Polisi anti huru hara CRS Prancis berpatroli di jalan Champs-Elysees dekat Arc de Triomphe di Paris, Prancis, 27 Juni 2024.
Polisi anti huru hara Perancis berpatroli di jalan Champs-Elysees dekat Arc de Triomphe di Paris pada hari Kamis. (Gonzalo Fuentes/Reuters)

Menjelang pemungutan suara, kelompok perempuan — terutama yang berhaluan paling kiri — turun ke jalan di Prancis untuk mengecam Rassemblement National, dengan menyebut hubungan antara perempuan, kekerasan, dan keamanan sebagai “feminisme palsu.”

“Karena sejarahnya yang penuh kekerasan, rasis, xenofobia, karena gagasan dan pilihannya, kelompok sayap kanan tidak akan pernah menjadi feminis,” kata Chloé Ridel, anggota Partai Sosialis Prancis.

Dia mengklaim RN menggunakan isu kesetaraan perempuan dan gender untuk mempromosikan agenda kebencian.

“Mereka mengatakan bahwa pria yang memperkosa wanita di Prancis hanyalah orang asing. Dan kami katakan bahwa, tidak, ini tidak benar,” kata Ridel. “Pemerkosa tidak memiliki warna kulit tertentu.”

Lise Dupuis, seorang mahasiswa berusia 19 tahun mengatakan dia yakin kelompok sayap kanan akan membahayakan kemajuan yang dicapai gerakan perempuan selama beberapa dekade.

“Ada pengembalian ke posisi perempuan sebagai — seseorang yang melahirkan — seseorang yang mengurus keluarga dan bukan harus seseorang yang bekerja.”

Patricia Gomis menghadiri demonstrasi baru-baru ini di Paris menentang Rassemblement National. Ia mengatakan bahwa Gomis khawatir partai sayap kanan akan mendiskriminasi kaum minoritas.
Patricia Gomis menghadiri demonstrasi baru-baru ini di Paris menentang Rassemblement National. Dia mengatakan dia khawatir partai sayap kanan akan mendiskriminasi kelompok minoritas. (Adrian Di Virgilio/CBC)

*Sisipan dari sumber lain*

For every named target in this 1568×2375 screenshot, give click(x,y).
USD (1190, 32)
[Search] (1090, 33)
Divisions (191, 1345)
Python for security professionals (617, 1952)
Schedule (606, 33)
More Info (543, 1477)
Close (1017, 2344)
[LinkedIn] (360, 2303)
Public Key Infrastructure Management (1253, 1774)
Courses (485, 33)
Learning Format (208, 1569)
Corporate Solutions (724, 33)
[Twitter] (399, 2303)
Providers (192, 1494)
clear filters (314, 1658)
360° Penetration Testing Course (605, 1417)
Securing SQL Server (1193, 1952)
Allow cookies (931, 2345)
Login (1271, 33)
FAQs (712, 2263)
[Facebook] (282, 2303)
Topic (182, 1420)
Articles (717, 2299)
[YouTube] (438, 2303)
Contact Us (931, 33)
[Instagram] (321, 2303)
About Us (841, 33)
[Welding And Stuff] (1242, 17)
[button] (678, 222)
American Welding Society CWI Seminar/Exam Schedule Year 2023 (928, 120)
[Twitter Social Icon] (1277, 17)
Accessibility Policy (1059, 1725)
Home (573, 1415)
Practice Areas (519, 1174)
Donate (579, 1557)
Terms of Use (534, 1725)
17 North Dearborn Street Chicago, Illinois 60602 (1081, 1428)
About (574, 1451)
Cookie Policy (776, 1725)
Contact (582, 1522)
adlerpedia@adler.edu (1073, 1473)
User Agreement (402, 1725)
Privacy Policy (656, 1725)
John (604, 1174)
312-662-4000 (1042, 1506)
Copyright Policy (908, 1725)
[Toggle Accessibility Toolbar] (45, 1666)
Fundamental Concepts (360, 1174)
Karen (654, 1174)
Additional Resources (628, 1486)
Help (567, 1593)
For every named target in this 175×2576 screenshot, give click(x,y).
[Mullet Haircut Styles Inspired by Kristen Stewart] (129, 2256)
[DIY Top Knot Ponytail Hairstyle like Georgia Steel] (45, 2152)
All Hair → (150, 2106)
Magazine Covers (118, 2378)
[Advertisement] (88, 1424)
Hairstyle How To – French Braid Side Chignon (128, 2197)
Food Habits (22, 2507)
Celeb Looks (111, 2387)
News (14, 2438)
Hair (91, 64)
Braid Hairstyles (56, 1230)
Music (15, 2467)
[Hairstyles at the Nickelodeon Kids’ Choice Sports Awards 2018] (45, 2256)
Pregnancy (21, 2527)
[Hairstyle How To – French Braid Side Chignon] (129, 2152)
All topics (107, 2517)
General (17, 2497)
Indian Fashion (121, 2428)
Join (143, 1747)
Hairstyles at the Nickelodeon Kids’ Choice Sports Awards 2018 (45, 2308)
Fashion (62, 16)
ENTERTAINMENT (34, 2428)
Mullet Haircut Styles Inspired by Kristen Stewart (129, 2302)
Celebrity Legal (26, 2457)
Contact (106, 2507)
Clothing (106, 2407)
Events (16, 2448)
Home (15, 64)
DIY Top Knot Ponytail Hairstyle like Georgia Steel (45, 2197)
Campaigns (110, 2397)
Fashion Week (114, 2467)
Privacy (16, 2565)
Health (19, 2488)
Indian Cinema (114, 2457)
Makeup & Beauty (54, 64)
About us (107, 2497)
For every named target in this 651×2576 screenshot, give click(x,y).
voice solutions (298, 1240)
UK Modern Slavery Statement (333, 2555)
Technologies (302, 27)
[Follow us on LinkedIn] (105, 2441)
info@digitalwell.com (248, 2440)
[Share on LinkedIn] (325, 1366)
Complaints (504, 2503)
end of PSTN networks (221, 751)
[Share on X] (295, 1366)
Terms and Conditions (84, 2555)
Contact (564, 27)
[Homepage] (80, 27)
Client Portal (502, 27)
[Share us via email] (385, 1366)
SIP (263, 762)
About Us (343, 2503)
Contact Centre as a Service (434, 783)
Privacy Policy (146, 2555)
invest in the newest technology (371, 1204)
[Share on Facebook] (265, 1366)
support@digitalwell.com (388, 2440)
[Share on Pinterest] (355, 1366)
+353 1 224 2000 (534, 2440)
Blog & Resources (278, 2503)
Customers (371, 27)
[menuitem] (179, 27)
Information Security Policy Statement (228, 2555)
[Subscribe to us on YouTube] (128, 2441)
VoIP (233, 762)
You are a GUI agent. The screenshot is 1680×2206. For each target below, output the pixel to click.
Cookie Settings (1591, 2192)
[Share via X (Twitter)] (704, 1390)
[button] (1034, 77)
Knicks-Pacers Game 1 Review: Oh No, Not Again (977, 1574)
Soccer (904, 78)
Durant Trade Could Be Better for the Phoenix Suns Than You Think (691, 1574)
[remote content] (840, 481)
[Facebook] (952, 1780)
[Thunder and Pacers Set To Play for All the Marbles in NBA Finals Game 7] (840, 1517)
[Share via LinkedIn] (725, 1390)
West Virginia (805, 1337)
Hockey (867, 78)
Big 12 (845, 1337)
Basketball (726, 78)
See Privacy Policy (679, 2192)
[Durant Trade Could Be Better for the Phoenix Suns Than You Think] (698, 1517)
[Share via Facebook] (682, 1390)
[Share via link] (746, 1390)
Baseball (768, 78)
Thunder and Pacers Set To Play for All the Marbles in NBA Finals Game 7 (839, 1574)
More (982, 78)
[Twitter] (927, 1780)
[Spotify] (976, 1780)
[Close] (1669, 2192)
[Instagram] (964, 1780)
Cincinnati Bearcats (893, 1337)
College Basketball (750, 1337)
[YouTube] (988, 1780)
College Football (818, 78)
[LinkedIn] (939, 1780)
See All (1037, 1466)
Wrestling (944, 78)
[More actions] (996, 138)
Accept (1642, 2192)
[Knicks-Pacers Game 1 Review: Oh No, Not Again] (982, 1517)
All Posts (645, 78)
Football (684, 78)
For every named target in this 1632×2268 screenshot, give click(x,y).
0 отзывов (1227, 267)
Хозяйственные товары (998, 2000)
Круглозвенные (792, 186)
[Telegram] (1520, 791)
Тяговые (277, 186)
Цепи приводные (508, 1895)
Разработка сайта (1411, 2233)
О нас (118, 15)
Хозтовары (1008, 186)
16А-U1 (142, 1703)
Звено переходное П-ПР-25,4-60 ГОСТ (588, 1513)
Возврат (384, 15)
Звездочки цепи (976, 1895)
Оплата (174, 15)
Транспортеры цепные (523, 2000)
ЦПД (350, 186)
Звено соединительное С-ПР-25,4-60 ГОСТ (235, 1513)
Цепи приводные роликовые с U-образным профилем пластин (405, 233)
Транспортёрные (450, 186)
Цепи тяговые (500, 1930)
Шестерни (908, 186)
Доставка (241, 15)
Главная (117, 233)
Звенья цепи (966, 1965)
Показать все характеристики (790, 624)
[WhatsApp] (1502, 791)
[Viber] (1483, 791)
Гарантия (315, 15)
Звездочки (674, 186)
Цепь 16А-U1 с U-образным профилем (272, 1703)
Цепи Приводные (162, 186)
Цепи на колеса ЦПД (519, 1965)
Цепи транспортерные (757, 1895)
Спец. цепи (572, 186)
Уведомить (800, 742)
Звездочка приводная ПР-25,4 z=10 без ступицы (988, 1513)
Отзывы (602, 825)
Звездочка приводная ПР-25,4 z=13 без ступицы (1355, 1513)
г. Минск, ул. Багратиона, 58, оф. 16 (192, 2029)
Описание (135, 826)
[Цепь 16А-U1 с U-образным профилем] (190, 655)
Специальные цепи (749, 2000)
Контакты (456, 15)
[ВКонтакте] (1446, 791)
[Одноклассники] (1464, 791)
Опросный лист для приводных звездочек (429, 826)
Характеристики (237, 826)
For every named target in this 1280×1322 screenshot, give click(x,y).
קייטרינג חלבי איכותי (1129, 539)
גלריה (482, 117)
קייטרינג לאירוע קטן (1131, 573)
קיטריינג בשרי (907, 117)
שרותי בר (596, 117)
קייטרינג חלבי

Patricia Gomis, 42, yang berkulit hitam, mengatakan dia yakin perempuan minoritas akan menjadi korban pertama dari pemerintahan RN.

“Mereka bilang saya bukan orang Prancis sepenuhnya. Dan saya lahir di sini. Jadi saya rasa mereka tidak ingin saya berada di sini. Jadi saya khawatir. Sangat khawatir.”